Quantum computing research. I'd guess a big chunk of revenue will come from universities and research institutes. Some companies might also pay for it, e.g. quantum computing startups in need of anything they can show before they have hardware, or startups that aren't even planning to build their own hardware.
There are people working on finding useful problems that these devices might help with and how to best make use of them, how to build "infrastructure" for it. It's useful for them to have something to play with. Also, many organizations want to be (seen as) at the forefront of quantum computing, know the current capabilities, strengths and weaknesses of the various platforms, train and educate people about quantum computing and quantum technology in general, etc.
What would be required to factor a 1024 bit integer key?
Read as: I've heard for nearly 30 years that quantum is just around the corner, and we need post quantum cryptography.
Or, as reverend Sharpton said: "All hell's gunna break loose; and you're gunna need a Bitcoin!"
When you compare it to the historical development of classical computers it's proceeding at a decent rate. Imagine if we'd needed hundreds of thousands of transistors before being able to demonstrate actually useful work by a classical computer. They likely never would have been developed in the first place.
Cryptography wise I'd expect dire warnings about any theoretical attack that's reasonably plausible. Better to react immediately than sit around waiting for it to materialize. It took over 15 years after the warnings for SHA to be broken in practice and I don't necessarily expect that SHA2 ever will be but we've moved on to SHA3 nonetheless.
that was 80 years ago, for the military. So plotting that out, first actual PC was 25 years after ENIAC was decommissioned, the IBM PC 5150, with 29,000 transistors in the 8088. 12 years later, the 586 had 3.1mm transistors, P4 had 42mm, 10 years later (2003) p4xe had 169mm (but a year earlier there were only 65mm in the p4). haswell, ten years later, 1.4 billion transistors. in 2023, AMD ryzen 7800x3d had 6.5 billion transistors.
here's a graph i threw together to see what the trendline was https://i.imgur.com/4ofV7Xr.png
That is a very broad range of possibilities, so allow me to narrow it to cryptography. I am by no means an expert on this, but I spent the weekend reading about quantum motivations to change the cryptographic algorithms society uses and as at as I can tell, nobody knows what the hard lower bound is for breaking hardness assumptions in classical cryptography. The best guess is that it is many orders of magnitude higher than what current machines can do.
We are so far from machines capable of this that it is unclear that a machine capable of it will be made in our lifetimes, despite optimism/fear/hope, depending on who you are, to the contrary.
> What would be required to factor a 1024 bit integer key?

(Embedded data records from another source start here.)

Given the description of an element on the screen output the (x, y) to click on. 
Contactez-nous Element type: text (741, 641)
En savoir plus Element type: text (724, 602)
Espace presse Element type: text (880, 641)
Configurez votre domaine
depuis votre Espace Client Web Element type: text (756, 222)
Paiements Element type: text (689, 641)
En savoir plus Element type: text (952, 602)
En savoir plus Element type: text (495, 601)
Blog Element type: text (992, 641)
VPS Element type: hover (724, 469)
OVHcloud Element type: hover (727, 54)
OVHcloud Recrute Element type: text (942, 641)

I assume you mean a 1024-bit RSA key (if you mean a 1024-bit ECC key, I want to know what curve). You can crack 1024-bit RSA with 2051 logical qubits according to:
https://arxiv.org/abs/quant-ph/0205095
In order for it to actually work, it is believed that you will need between 1000 to 10000 physical qubits for every logical qubit, so it could take up to 20 million qubits.
Coincidentally, the following paper claims that cracking a 2048-bit RSA key can be done in 8 hours with 20 million physical qubits:
https://arxiv.org/abs/1905.09749
That sounds like it should not make sense given the previous upper estimate of 20 million physical qubits for a 1024-bit RSA key. As far as I can tell, there are different ways of implementing Shor’s algorithm and some ways use more qubits and some ways use less. The biggest factor in the number of physical qubits used is the error correction. If you can do better error correction, you can use fewer physical qubits.
There might be applications other than factoring that can be addressed with the noisy qubits we can actually create.
https://www.dwavequantum.com/company/newsroom/press-release/...
The news is light on technical details. Beyond that, I have no clue about useful applications.